IRVING, Texas, Sept. 16 (UPI) — Ahmed Mohamed, a 14-year-old-boy, was arrested in Texas for bringing to school a homemade clock teachers mistook for a bomb — a detention some claim was due to his Muslim background.
Ahmed brought in the clock to show his engineering teacher at the city of Irving’s MacArthur High School first thing Monday morning.
“He was like, ‘That’s really nice,’ ” Ahmed told The Dallas Morning News. ” ‘I would advise you not to show any other teachers.’ ”
Ahmed, who said he has enjoyed robotics since middle school, put the clock inside his school bag but during an English class, the clock beeped. He showed the complaining teacher.
“She was like, it looks like a bomb,” Ahmed said. “I told her, ‘It doesn’t look like a bomb to me.’ ”
The teacher kept the clock and Ahmed, who was wearing a NASA shirt, was later pulled out of a class to meet with the principal and five police officers.
“Yup.
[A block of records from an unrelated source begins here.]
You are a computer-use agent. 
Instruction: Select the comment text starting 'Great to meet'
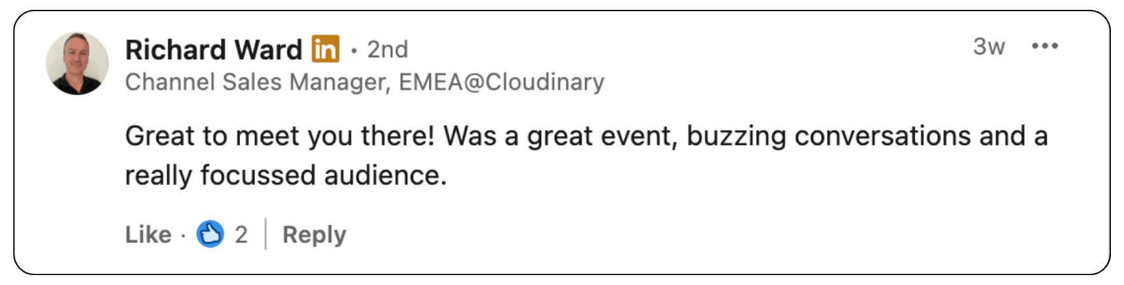point(586,156)
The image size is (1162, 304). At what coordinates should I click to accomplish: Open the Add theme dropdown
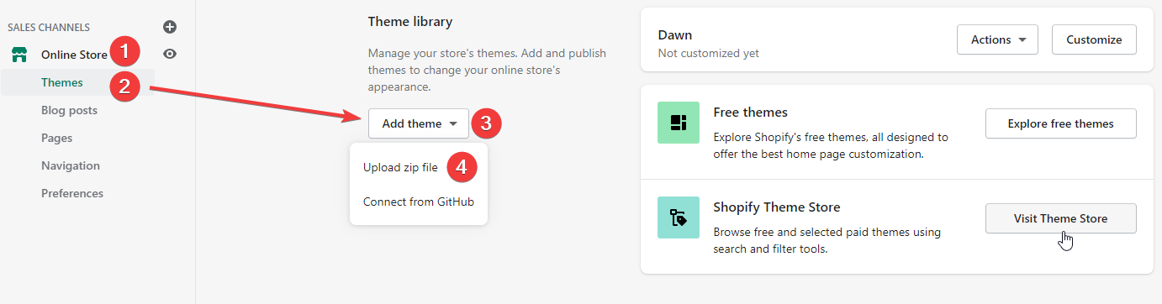[x=419, y=123]
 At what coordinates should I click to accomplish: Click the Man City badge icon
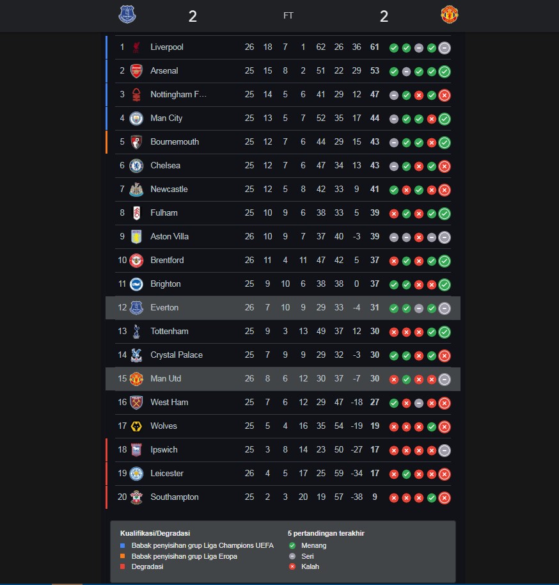click(x=136, y=118)
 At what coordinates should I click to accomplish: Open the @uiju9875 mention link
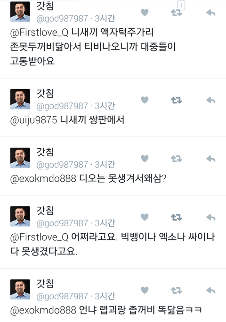(x=33, y=120)
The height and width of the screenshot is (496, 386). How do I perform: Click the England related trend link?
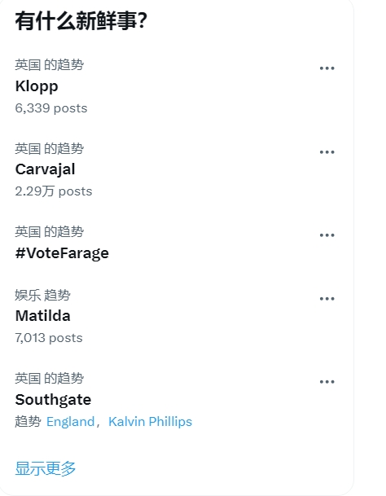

That’s who I thought it was,” reportedly said a police officer who Ahmed had never seen before.
“They were like, ‘So you tried to make a bomb?’ ” Ahmed said. “I told them ‘no, I was trying to make a clock.’ He said, ‘It looks like a movie bomb to me.’ ”
Ahmed was arrested and taken to juvenile detention, causing him to miss a student council meeting. The school principal suspended Ahmed for three days, according to his family.
The Council on American-Islamic Relations said it was investigating the event.
“I think this wouldn’t even be a question if his name wasn’t Ahmed Mohamed,” said Alia Salem, of the council’s local branch. “He is an excited kid who is very bright and wants to share it with his teachers.”
Ahmed’s father, Mohamed Elhassan Mohamed, a Sudanese immigrant, believes his son was mistreated for his Muslim roots.
“He just wants to invent good things for mankind,” Mohamed said. “But because his name is Mohamed and because of Sept. 11, I think my son got mistreated.”
Police spokesman James McLellan said there was “no information that [Ahmed] claimed it was a bomb” and that “he kept maintaining it was a clock, but there was no broader explanation.”
Officers did not believe Ahmed was telling them everything during the interview, prompting the arrest.
“It could reasonably be mistaken as a device if left in a bathroom or under a car,” McLellan added. “The concern was, what was this thing built for? Do we take him into custody?”